The paper's authors say it is the first to link Chinese emissions related to the export industry to pollution in North America. The study comes as China seeks to refocus its economy away from polluting, unsustainable exports and toward domestic consumption. It also adds to the debate about who should be held responsible for pollution that occurs in developing countries but is linked to western consumption.

Steven J. Davis, an assistant professor at the University of California's Department of Earth System Science and a co-author of the paper, said in an interview that the study's focus was on the United States, but he is confident up to 20 per cent of sulfate pollution – a product of burning coal and other fossil fuels – on Canada's west coast could come from China's export-geared industries.

"You guys have a pretty clean atmosphere up there," said Mr. Davis, who is based in the greater Los Angeles area. "In places like the west coast of Canada, there aren't as many sources of local pollution, so the Chinese pollution would be a larger source of the [overall] pollution."

China is the world's worst polluter, followed by the United States. As U.S. corporations moved manufacturing to Asia, China's emissions from that kind of production have increased between 3.6 per cent and 7.4 per cent, depending on the type of pollution, and U.S. emissions related to those industries has dropped off.

But China's less advanced technology to control emissions also means it "emits far more pollutants per unit of gross domestic product than countries with more advanced industrial and emission control technologies," the study said, in some cases, six to 17 times more than the United States.

The rapid expansion of heavy, industrial processes behind China's exports has been powered by the inefficient combustion of fossil fuels, particularly coal. This has led to a global increase in emissions of carbon dioxide and other air pollutants, such as sulfur dioxide, nitrogen oxides, black carbon and carbon monoxide.

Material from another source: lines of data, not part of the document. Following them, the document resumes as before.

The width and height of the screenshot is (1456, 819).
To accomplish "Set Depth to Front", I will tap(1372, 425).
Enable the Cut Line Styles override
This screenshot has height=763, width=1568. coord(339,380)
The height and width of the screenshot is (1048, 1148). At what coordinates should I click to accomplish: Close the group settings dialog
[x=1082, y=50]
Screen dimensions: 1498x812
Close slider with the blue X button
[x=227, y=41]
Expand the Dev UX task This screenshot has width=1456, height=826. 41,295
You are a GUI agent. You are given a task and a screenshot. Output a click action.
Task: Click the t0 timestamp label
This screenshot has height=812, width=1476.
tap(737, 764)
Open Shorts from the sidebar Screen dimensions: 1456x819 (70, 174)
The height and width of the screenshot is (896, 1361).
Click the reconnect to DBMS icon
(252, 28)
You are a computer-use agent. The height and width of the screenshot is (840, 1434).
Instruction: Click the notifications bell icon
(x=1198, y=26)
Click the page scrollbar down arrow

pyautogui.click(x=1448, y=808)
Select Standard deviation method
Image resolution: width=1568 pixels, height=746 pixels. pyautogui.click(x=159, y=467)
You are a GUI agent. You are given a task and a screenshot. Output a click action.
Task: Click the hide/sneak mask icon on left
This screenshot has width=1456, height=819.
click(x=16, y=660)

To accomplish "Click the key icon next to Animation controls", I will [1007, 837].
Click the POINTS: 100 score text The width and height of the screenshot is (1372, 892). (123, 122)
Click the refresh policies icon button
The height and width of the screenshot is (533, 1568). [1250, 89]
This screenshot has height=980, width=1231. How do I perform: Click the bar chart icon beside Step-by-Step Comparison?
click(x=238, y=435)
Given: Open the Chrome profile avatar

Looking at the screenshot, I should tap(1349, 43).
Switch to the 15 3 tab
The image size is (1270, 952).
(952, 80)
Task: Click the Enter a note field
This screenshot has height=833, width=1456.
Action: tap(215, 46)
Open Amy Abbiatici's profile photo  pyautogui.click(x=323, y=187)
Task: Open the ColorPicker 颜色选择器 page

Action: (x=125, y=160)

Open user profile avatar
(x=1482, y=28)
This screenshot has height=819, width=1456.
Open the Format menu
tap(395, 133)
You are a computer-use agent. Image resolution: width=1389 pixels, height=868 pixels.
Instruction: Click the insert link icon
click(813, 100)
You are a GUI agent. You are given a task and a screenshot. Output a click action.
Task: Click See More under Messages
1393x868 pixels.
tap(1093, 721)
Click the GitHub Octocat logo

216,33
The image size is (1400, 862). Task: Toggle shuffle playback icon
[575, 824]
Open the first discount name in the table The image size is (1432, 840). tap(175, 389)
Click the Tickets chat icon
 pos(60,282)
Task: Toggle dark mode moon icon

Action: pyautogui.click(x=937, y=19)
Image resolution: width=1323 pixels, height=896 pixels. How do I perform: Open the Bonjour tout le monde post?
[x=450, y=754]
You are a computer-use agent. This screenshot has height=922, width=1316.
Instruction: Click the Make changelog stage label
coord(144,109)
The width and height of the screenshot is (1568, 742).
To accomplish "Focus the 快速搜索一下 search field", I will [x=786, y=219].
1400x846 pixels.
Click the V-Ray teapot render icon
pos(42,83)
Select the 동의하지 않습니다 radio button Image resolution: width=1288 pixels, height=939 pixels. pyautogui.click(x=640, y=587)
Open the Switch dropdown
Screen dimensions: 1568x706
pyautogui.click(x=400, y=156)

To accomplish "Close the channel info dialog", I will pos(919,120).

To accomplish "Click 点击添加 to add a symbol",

"And as scientific evidence of transport of Chinese air pollution across the Pacific Ocean has grown since the late 1990s," the study notes, "the United States and Canada have a special interest in reducing Chinese air pollution."

China's leaders have said they want to reduce the country's reliance on coal for roughly three-quarters of its energy needs in part by growing the amount provided by cleaner-burning liquified natural gas, some of which could eventually come from British Columbia.

Although the study showed emissions related to production in China have fallen or flattened since the financial crisis crimped Western demand for Chinese-made goods, domestic growth in China has continued – and contributed to per capita increases in emissions related to Chinese consumption.

Mr. Davis stresses that Western consumers' role in rampant pollution in Asia – where some safeguards are less developed, and government-linked industries may lack transparency – is often understated. Between 2000 and 2007, as rural migrants flocked to factories on China's coast, Chinese exports grew by 390 per cent, according to official statistics.

During that period, China's coal use roughly doubled, according to Jennifer Turner, the long-time director of the China Environment Forum at the Woodrow Wilson Center in Washington, D.C. – and it is doubling again. And even though the majority of China's pollution can be traced to domestic uses, Ms. Turner said the new study offers a chance to have a broader debate about the responsibility for China's pollution problem.

That broader responsibility might also power new solutions, such as the Natural Resources Defense Council's efforts to help international clothing companies clean up the textile mills that are polluting China's waterways.

"I call it 'cash and carry karma,' " she said. "The pollution comes back. It kind of just shows us – it's one world."